What does Suits mean by the favoring of “less efficient means“? Well, we could imagine a reductio ad absurdum version of any given game, in which players truly want nothing more than to achieve the game’s end goal. Suits offers this famous description of golf: “if my end were simply to get a ball into a number of holes in the ground, I would not be likely to use a golf club in order to achieve it, nor would I stand at a considerable distance from each hole.”[ii] Of course, the real goal of golf is not to get a ball into holes in the ground. The real goal of golf is to be good at … well, golfing. This leads Suits to his pithiest formulation: “playing a game is the voluntary attempt to overcome unnecessary obstacles.”[iii] Games aren’t really about their purported end goals. They are about consenting to manufactured inefficiencies, accepted as the constraints that make play possible.

One means of introducing “less efficient means” into the completion of a task is by using deliberately abstruse user-experience design. We see this in analog game design in classic party games like Twister or Operation. We see this in digital game design in the fumblecore genre, which I have written about before.
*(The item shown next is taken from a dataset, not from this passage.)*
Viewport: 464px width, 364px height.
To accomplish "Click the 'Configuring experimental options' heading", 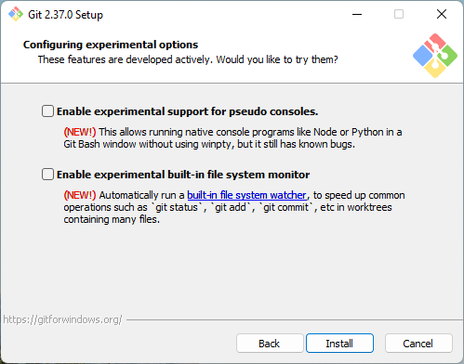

Today, I’ll be writing about two games, both of which harness deliberately inefficient control schemes as a key component of user experience: Affordable Space Adventures (KnapNok Games, 2015) and Duskers (Misfits Attic, 2016). Neither precisely qualifies as “fumblecore” (at least according to my own definition), as neither involves the control of a human body. Instead, both games task players with piloting spacefaring vessels, using a technologically-aided science-fiction setup to justify their cumbersome controls.

Despite this congruence in abstract terms, you’d be hard pressed to find two games more tonally divergent, which made pairing them together even more irresistible.